# DOCUMENT SEGMENT
'''

History of the Geological Sciences in the University at Albany

"Progress, far from consisting in change, depends on retentiveness. Those who cannot remember the past are condemned to repeat it."
George Santayana (in The Life of Reason (1905-1906) Vol. I, Reason in Common Sense)

The Geological Sciences at Albany consisted of one staff member (Peter Benedict) in the years prior to the promotion of the institution in the early 1960's from a teachers college to one of the four University Centers of the State University of New York. In the years after the creation of the Department of Earth and Atmospheric Sciences in 1962, several faculty were gradually added in the Geological Sciences (Jack Bird, Win Means, George Putman, and Paul Williams). In 1969, these faculty became the founders of the separate Department of Geological Sciences, soon to be joined by John Dewey, Akiho Miyashiro and Jeff Fox and the establishment of the PhD program. Jack Bird left for Cornell in 1972, and Paul Williams for UNB in 1973; Kevin Burke, Steve Delong, and Bill Kidd arrived in 1973-4. With the pioneering publications of Dewey, Bird, and Burke on the geological consequences of plate tectonics, and the wide visibility of the Structural Geology text of Hobbs, Means and Williams, the Department, while small relative to most others, rapidly achieved international visibility and distinction.
1983 -  Ranked by the National Academy of Sciences in the top 25 PhD-granting graduate programs in Geological Sciences
Dewey departed for Durham (UK) in 1981, Fox for Rhode Island in 1982, and in 1983 Burke left for the directorship of the LPI in Houston, and Peter Benedict retired. Mark Harrison arrived in 1982, John Delano in 1983, and Greg Harper in 1984, so while the Department had a net loss of one faculty position, it rapidly developed strength in geochemistry and maintained a strong presence in the structural and tectonic fields.
1985 - The Department brochure for graduate programs (9MB pdf)

'''

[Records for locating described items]
'''

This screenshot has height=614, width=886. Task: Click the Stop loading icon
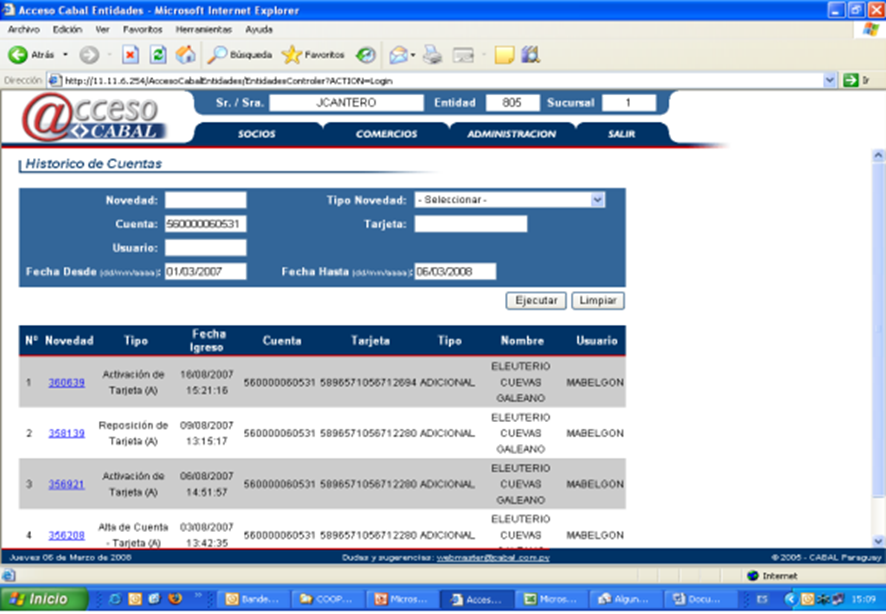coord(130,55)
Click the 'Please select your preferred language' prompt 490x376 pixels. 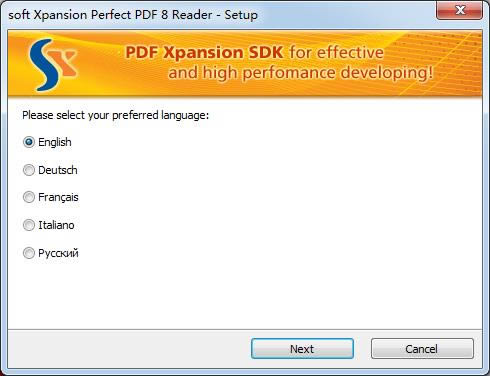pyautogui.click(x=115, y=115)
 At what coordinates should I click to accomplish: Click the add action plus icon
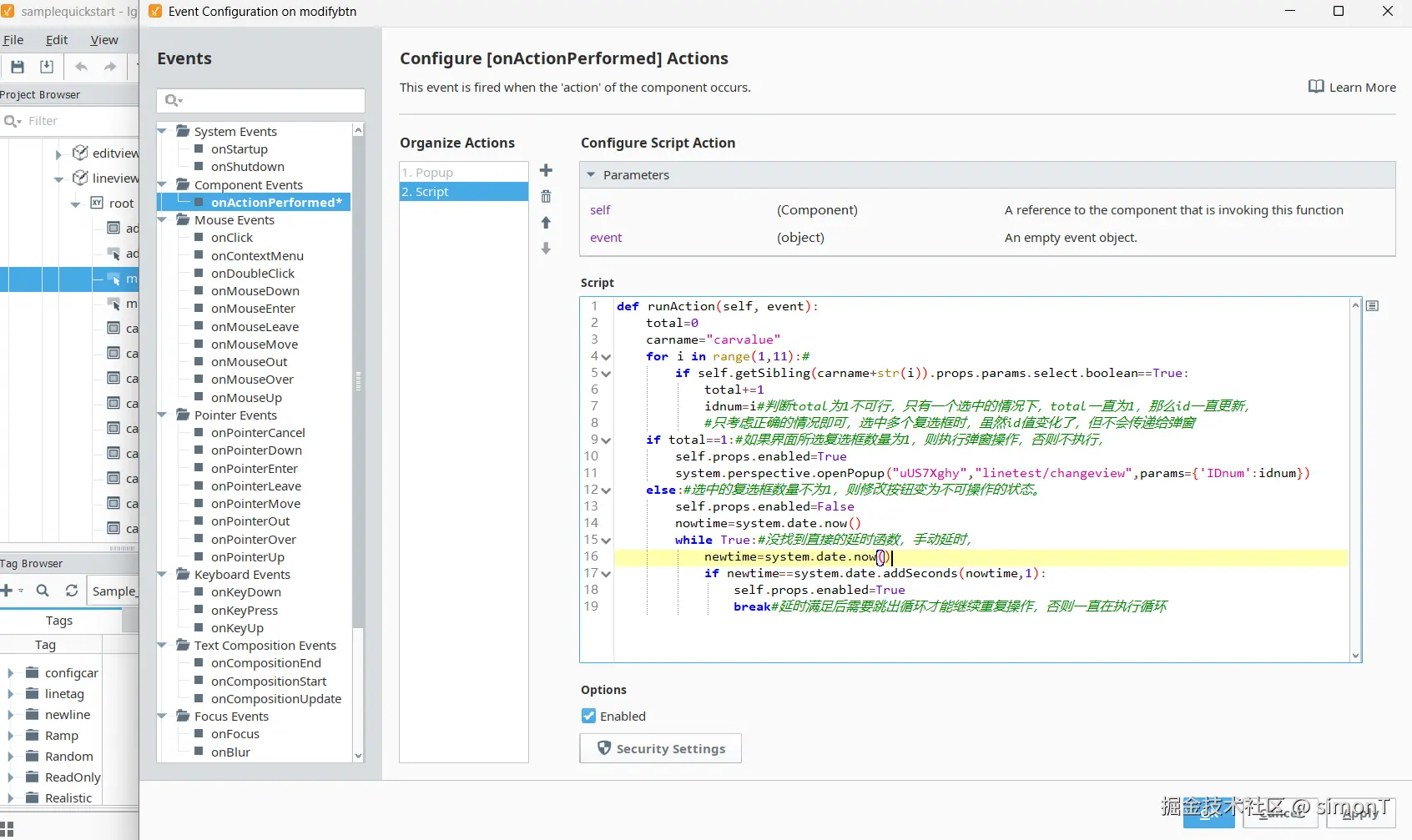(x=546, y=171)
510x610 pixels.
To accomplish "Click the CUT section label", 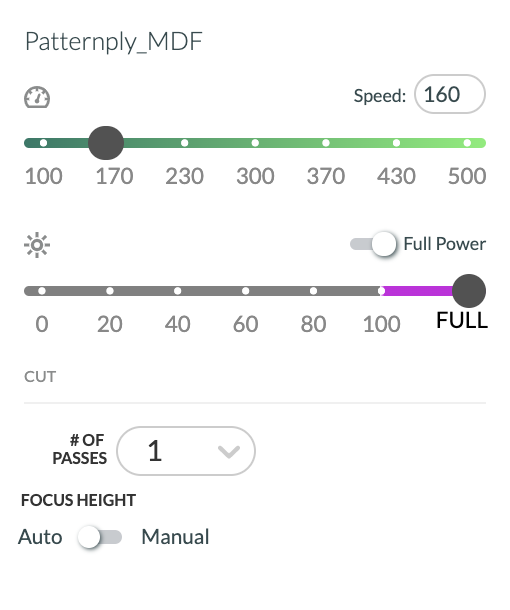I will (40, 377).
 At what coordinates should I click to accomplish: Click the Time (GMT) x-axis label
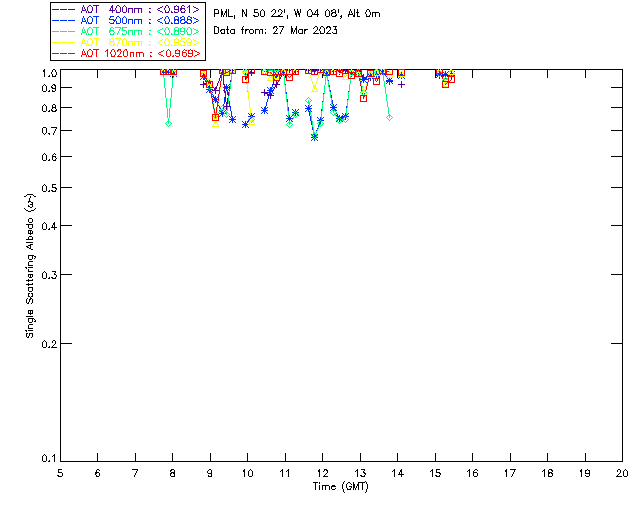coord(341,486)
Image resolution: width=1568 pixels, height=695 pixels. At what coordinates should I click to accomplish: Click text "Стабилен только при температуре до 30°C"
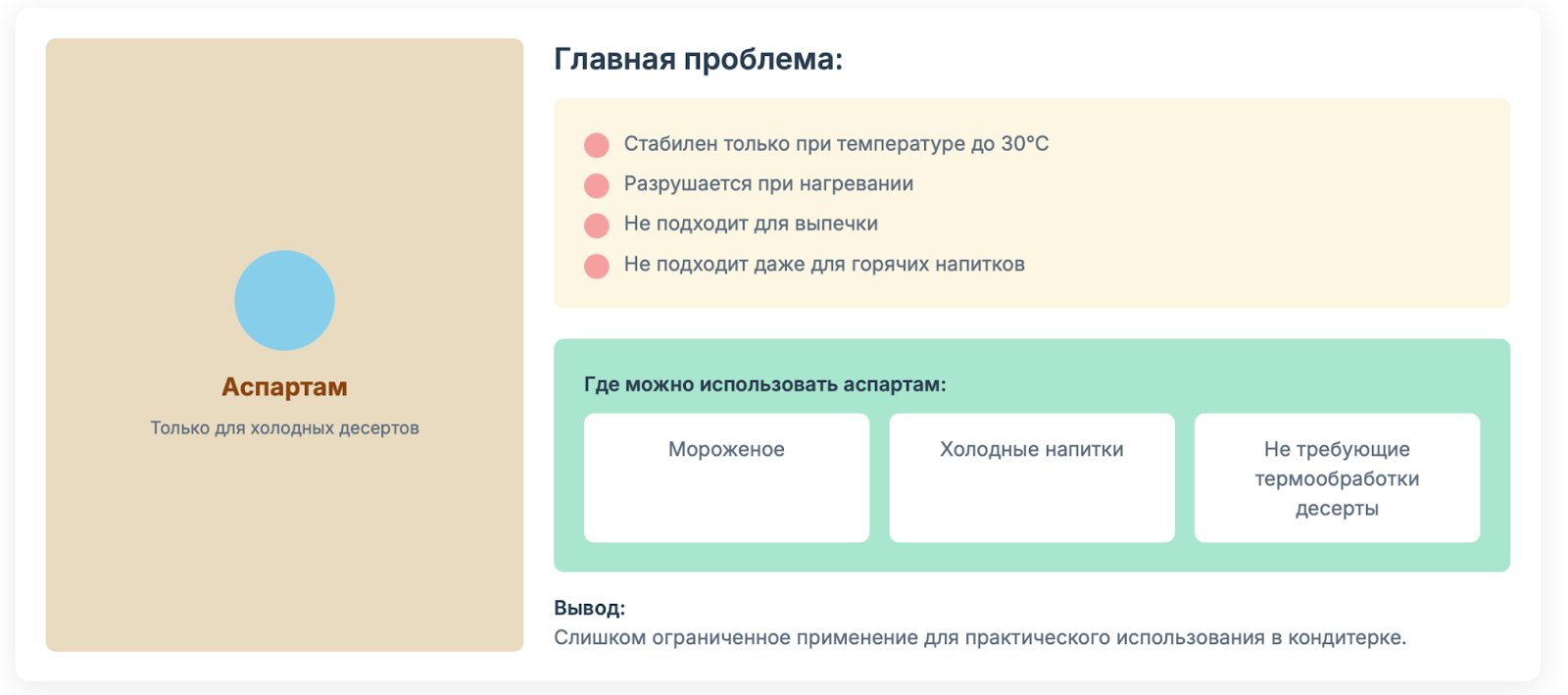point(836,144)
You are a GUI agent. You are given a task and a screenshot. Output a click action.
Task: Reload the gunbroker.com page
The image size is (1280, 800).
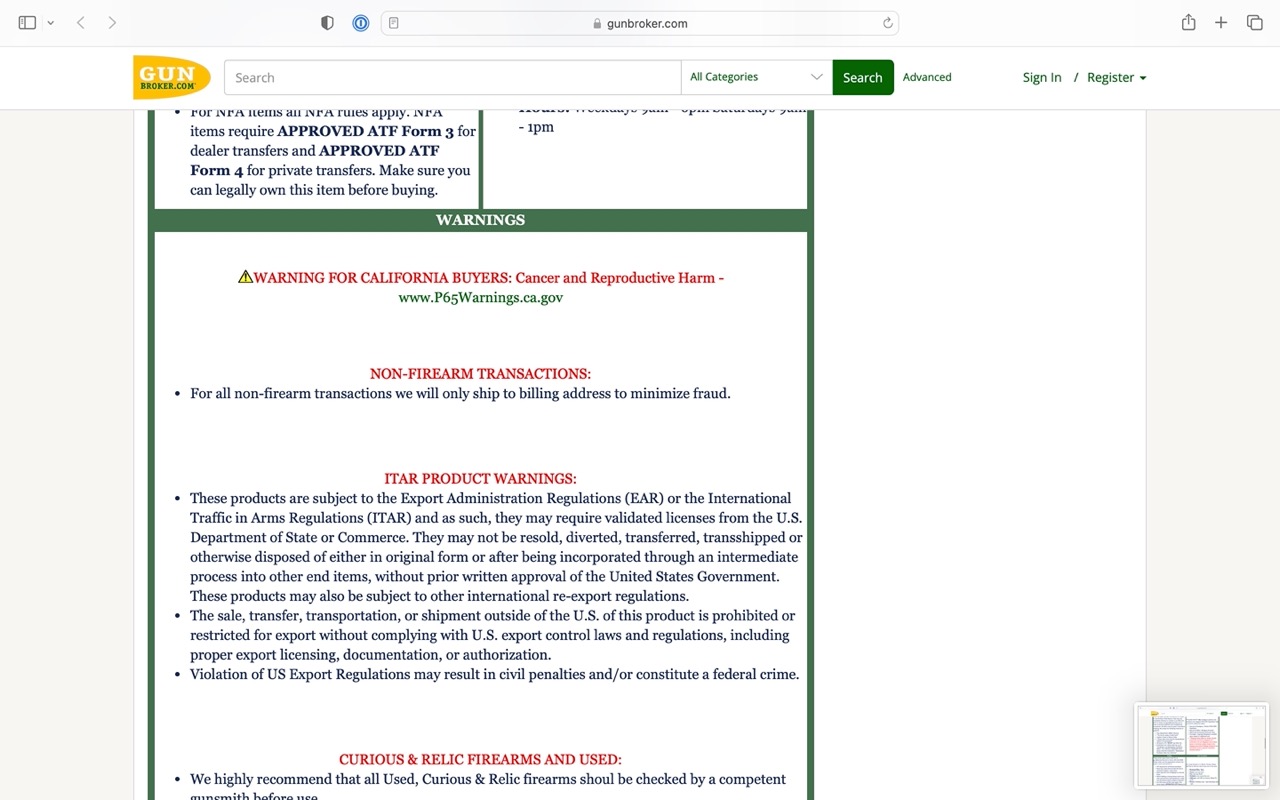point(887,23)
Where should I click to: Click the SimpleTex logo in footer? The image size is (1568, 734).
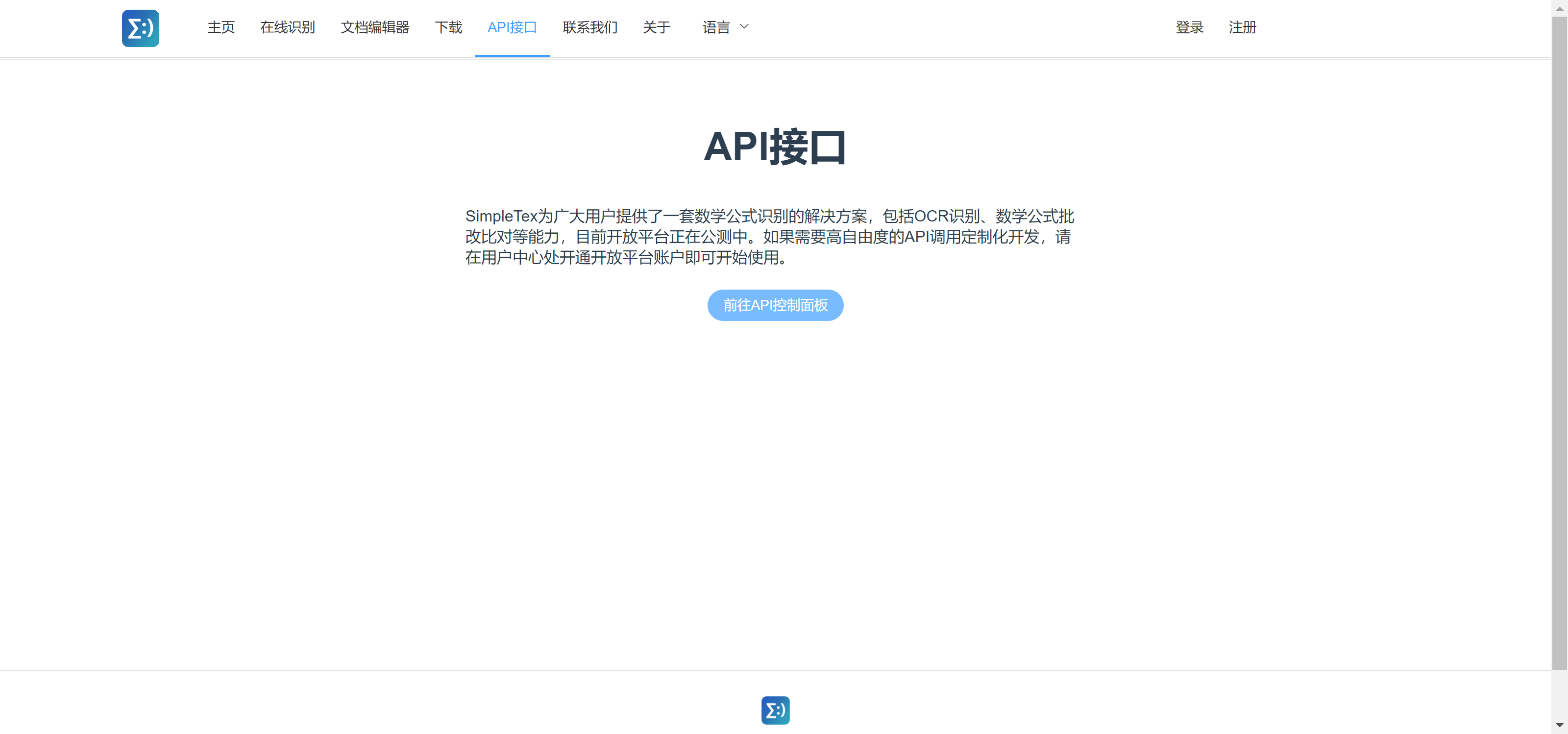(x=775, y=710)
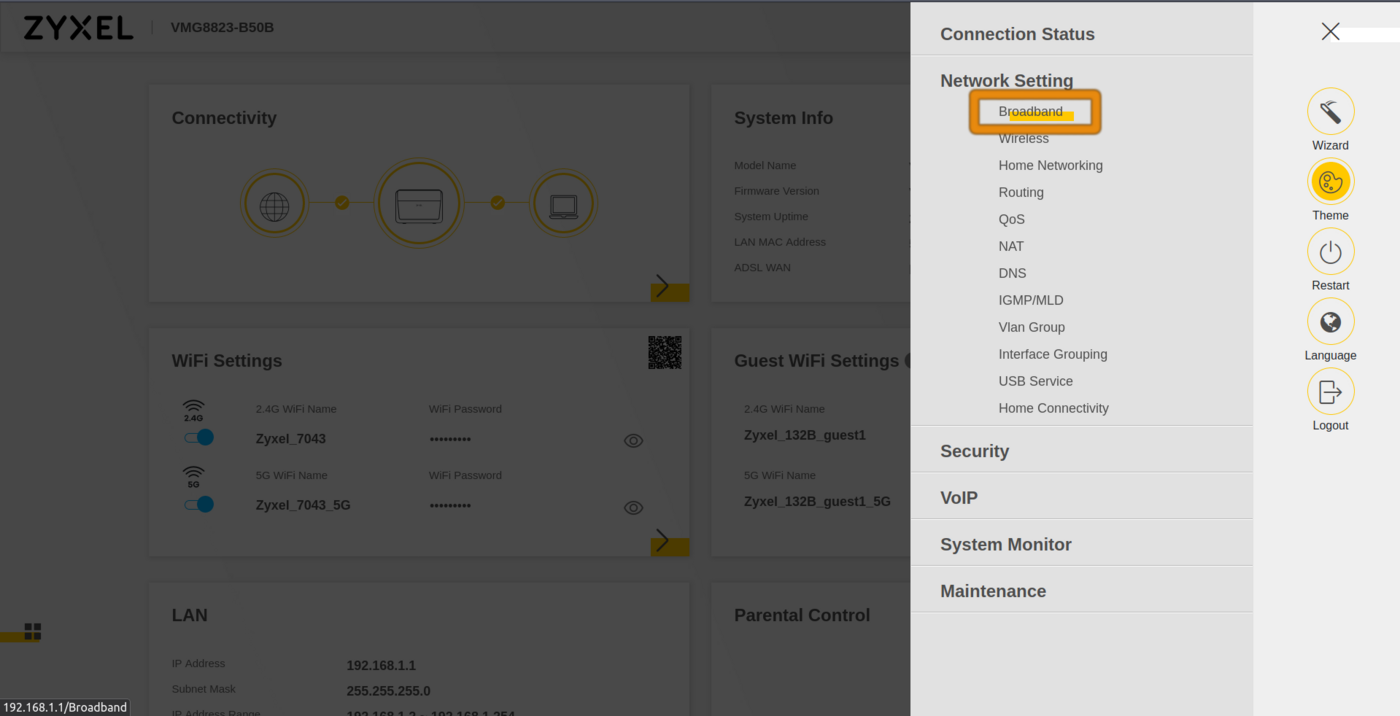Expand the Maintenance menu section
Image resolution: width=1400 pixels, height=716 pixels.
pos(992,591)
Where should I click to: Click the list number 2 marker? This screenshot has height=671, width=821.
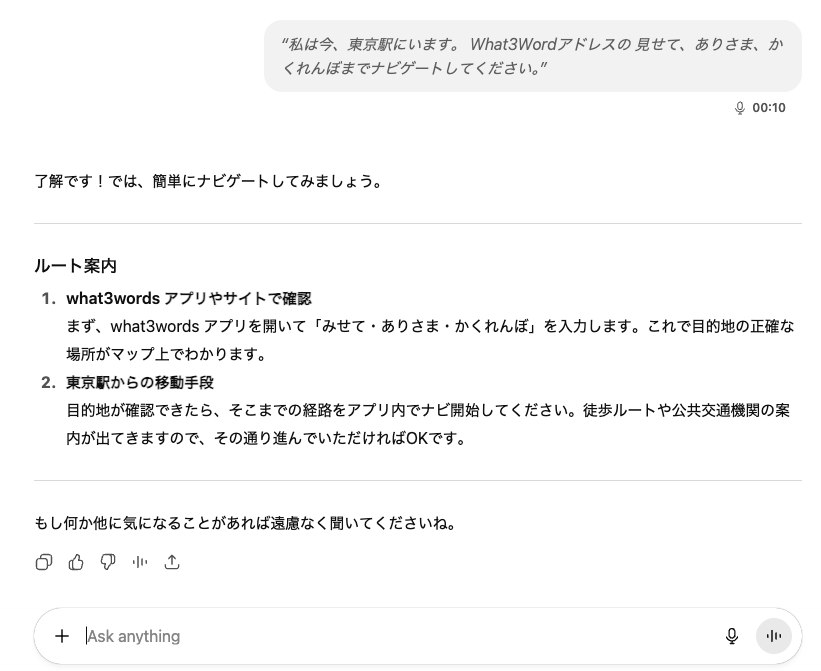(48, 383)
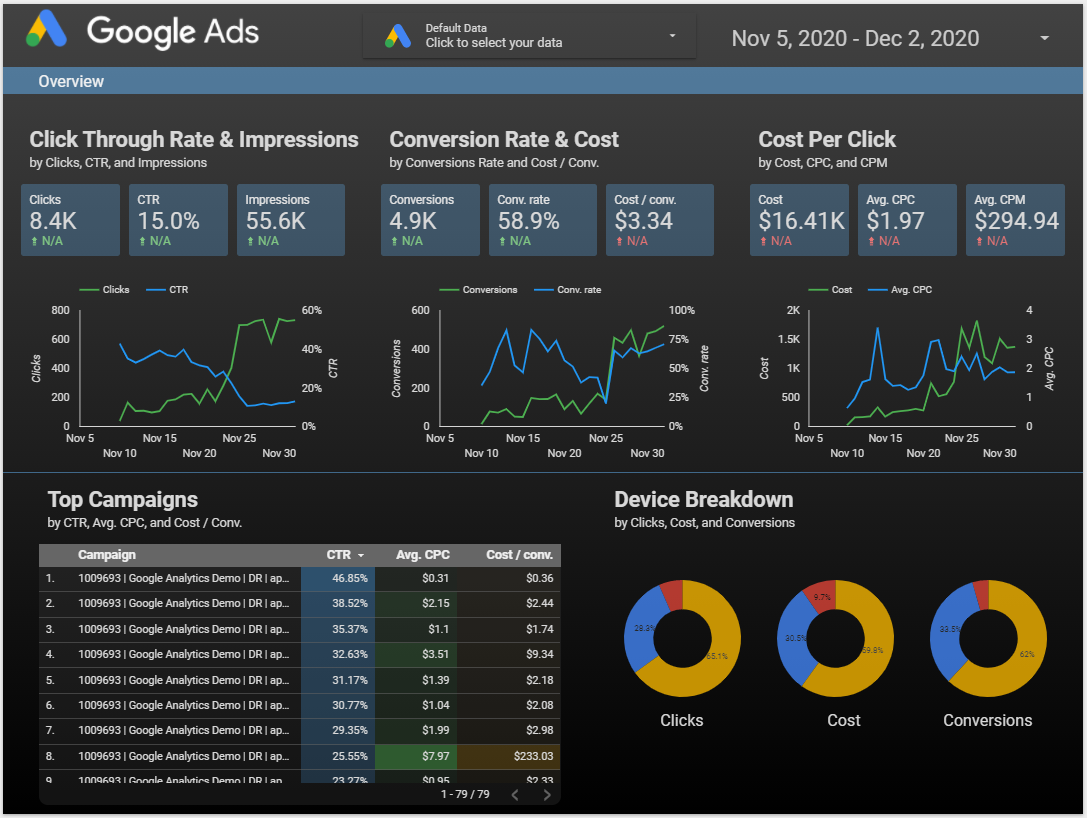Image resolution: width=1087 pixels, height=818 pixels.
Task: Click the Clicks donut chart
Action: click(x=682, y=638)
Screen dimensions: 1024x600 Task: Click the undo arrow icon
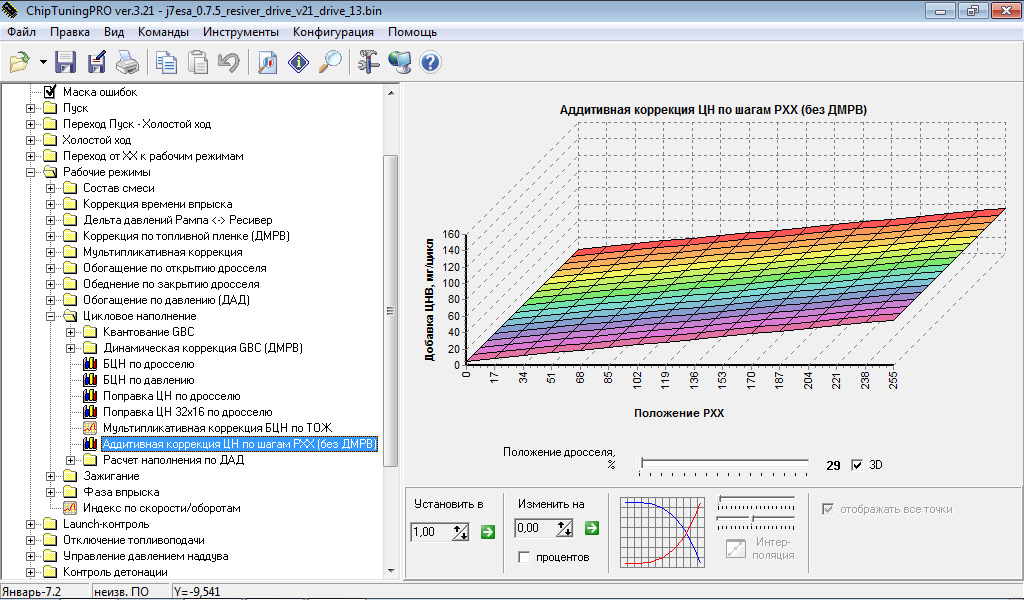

'''

# REQUIREMENT A
Duplicate the passage of the Albany geology history starting at "History of the" and ending at "in Common Sense)".
# REQUIREMENT B
Go on with the history of geology at Albany from the point where it stops.

# TASK OUTPUT A
History of the Geological Sciences in the University at Albany

"Progress, far from consisting in change, depends on retentiveness. Those who cannot remember the past are condemned to repeat it."
George Santayana (in The Life of Reason (1905-1906) Vol. I, Reason in Common Sense)

# TASK OUTPUT B
Harrison left for UCLA in 1989, and shortly after that the Department was the victim of a devastation in the failure to replace departing (Harrison), redeployed (Delong), or retiring (Miyashiro, Putman) faculty. This failure to replace 50% of the total Department faculty, some of international distinction, was ultimately a consequence of substantial state-imposed budget cuts, but nonetheless was a deliberate choice of the President and Academic VP of that time. A plan to recover vitality with three new hires in Environmental Geochemistry, and to maintain strength in Structure/Tectonics, was approved by those administrators in 1993-4, and lead to the arrival of Brad Linsley in 1995. A merger with the Atmospheric Science Department in 1996 resurrected the Department of Earth & Atmospheric Sciences, but further progress under the previously approved plan for renewal of the Geological Sciences did not happen. Means retired in 1998, leaving four permanent faculty to try to continue to run a PhD-level program. John Arnason's transfer to a tenure-track position in 2004 was a welcome improvement, but on Harper's resignation in December 2004, and the refusal of the administration to authorise a replacement in structure/tectonics, the Department then requested that the BS in Geology be closed to future enrollment. Undergraduate Geological Sciences at Albany was confined to a track of the Environmental Sciences BS degree until December 2010, when Bill Kidd retired.

On January 22nd 2007, the faculty of the Department of Earth and Atmospheric Sciences voted 10-1 to recommend immediate suspension of admission to the Geology graduate program. On 7 December 2007 the Interim President signed Senate Bill 0708-09  formalising the suspension of admission to the Geology graduate program.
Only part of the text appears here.